→ **EXTRACTED TEXT**
----------------
RALEIGH – In its annual report ranking child well-being by state, the Annie E. Casey Foundation put North Carolina on the lower end of the spectrum, ranking the state 35th.
In its KIDS COUNT data book, the foundation illustrates how 34 percent of children live in a home where neither caregiver has full-time employment and one in four children are in poverty.
Laila Bell, director of research and data at Action for Children N.C., says that poverty is the number one issue facing children in North Carolina today.
“We’ve seen studies that show that poverty can affect children’s health, so poor children are more likely to be in poor health,” Bell said.
At a time when poverty is on the rise in North Carolina, Bell said it is important to make sure that legislation is not passed to roll back economic support for people in need.
“We’re certainly concerned about the fact that we are, as a state, rolling back on investments that can help reduce the negative impacts of poverty and financial stress for families,” Bell said.
While the KIDS COUNT report shows child poverty on the rise, the teen birth rate dropped 21 percent and the number of high school students not graduating on time dropped 18 percent since the 2005-06 school year.
Bell explained that while child poverty can lead to higher teen birth rates and dropout rates, additional programs in the state can curb those outcomes.
“So although we’re seeing an increase in the number of children in poverty, previous investments that we’ve made in things like dropout prevention, teen pregnancy programming, even children’s access to health insurance and medical care means that we’ve seen really important progress in those areas,” Bell said.
North Carolina has the tenth highest child poverty rate in the country.
----------------
→ **DATA FOR ANALYSIS**

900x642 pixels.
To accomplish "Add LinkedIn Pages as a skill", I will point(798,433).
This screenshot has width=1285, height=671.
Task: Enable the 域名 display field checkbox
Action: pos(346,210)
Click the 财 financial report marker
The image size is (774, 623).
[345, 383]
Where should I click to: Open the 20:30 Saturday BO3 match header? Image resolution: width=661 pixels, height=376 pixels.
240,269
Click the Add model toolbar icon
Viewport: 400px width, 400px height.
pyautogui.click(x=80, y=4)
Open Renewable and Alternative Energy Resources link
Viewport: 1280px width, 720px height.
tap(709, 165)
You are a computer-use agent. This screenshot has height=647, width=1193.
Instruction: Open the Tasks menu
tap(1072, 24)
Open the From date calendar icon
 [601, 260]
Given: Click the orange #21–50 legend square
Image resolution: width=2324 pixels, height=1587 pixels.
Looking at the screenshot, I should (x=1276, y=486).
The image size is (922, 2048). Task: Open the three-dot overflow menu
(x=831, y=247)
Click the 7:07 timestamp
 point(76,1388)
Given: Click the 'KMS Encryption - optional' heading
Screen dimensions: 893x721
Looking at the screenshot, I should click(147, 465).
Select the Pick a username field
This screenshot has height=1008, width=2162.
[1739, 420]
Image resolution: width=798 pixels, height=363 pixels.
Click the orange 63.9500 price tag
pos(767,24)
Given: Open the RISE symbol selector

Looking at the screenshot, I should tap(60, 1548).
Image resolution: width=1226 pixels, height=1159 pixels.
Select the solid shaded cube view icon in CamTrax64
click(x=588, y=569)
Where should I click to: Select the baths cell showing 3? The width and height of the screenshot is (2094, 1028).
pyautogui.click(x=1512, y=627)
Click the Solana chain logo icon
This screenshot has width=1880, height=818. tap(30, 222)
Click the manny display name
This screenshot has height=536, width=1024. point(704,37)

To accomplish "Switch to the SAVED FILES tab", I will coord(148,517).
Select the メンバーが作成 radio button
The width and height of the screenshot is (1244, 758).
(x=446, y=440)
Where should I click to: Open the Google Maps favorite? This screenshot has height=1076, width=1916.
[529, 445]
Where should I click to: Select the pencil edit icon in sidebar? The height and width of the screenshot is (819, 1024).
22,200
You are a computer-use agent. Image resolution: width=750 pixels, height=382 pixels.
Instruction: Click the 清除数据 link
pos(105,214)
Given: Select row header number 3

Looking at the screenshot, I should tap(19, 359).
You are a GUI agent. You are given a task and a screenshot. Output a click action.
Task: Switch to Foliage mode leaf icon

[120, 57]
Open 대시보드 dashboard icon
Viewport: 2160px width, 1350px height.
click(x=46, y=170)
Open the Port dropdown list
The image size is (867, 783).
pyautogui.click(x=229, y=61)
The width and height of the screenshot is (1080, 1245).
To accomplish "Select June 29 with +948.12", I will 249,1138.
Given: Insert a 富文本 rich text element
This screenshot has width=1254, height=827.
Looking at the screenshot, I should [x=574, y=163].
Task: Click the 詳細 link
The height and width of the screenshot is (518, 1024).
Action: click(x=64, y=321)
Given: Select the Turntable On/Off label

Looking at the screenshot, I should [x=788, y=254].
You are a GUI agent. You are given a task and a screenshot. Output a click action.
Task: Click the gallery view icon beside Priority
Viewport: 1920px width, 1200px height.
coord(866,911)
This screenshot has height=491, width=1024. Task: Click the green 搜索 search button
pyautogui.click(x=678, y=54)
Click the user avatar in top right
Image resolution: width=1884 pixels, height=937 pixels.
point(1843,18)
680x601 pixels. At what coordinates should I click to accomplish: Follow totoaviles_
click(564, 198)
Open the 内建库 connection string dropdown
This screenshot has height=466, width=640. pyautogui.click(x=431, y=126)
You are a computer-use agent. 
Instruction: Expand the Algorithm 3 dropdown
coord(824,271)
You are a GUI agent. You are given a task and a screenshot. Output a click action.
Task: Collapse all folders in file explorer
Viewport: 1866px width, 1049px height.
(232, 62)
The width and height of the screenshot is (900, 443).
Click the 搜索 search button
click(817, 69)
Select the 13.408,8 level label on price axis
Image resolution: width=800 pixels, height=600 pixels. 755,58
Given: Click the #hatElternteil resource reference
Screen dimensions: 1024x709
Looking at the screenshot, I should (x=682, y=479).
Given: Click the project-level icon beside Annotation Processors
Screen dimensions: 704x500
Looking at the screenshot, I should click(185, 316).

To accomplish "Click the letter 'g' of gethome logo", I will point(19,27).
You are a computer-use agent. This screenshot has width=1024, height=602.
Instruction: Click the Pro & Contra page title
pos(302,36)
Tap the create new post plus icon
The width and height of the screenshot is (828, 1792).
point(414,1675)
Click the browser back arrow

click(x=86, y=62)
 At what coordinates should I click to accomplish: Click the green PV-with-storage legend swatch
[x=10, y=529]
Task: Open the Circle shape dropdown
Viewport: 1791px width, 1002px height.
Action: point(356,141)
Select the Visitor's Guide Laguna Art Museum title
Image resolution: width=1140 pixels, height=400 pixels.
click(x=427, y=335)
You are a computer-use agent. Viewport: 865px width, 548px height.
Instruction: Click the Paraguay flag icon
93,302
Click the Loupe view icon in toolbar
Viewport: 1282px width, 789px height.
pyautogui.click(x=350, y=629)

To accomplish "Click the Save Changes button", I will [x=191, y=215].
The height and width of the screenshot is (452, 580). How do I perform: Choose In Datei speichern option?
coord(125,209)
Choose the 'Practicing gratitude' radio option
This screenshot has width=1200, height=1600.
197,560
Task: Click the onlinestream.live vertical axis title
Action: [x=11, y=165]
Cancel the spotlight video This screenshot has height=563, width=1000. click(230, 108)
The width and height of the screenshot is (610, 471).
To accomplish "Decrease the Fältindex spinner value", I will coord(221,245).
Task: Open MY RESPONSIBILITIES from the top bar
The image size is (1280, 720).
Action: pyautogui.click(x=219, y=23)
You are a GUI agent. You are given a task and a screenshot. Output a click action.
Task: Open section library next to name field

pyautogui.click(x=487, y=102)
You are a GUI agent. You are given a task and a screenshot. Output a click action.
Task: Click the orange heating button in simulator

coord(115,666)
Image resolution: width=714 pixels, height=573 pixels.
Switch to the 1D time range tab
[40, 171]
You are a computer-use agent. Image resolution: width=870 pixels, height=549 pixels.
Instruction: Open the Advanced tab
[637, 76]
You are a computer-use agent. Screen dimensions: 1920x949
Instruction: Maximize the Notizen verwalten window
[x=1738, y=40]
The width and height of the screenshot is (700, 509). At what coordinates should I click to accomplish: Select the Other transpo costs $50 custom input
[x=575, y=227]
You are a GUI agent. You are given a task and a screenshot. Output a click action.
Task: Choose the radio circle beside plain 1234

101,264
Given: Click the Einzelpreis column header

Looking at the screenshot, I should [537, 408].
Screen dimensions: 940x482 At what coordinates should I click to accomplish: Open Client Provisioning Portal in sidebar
----------------
→ **EXERCISE PROMPT**
In one to three sentences, explain why, according to the article on North Carolina's child well-being ranking, the teen birth rate and the number of students not graduating on time fell even though child poverty rose. Draw only on the article about North Carolina's child well-being ranking, not on the data.

→ **SOLUTION FOR THIS EXERCISE**
Bell attributes this progress to the state's previous investments in dropout prevention, teen pregnancy programming, and children's access to health insurance and medical care. She explains that child poverty can lead to higher teen birth rates and dropout rates, but such programs can curb those outcomes.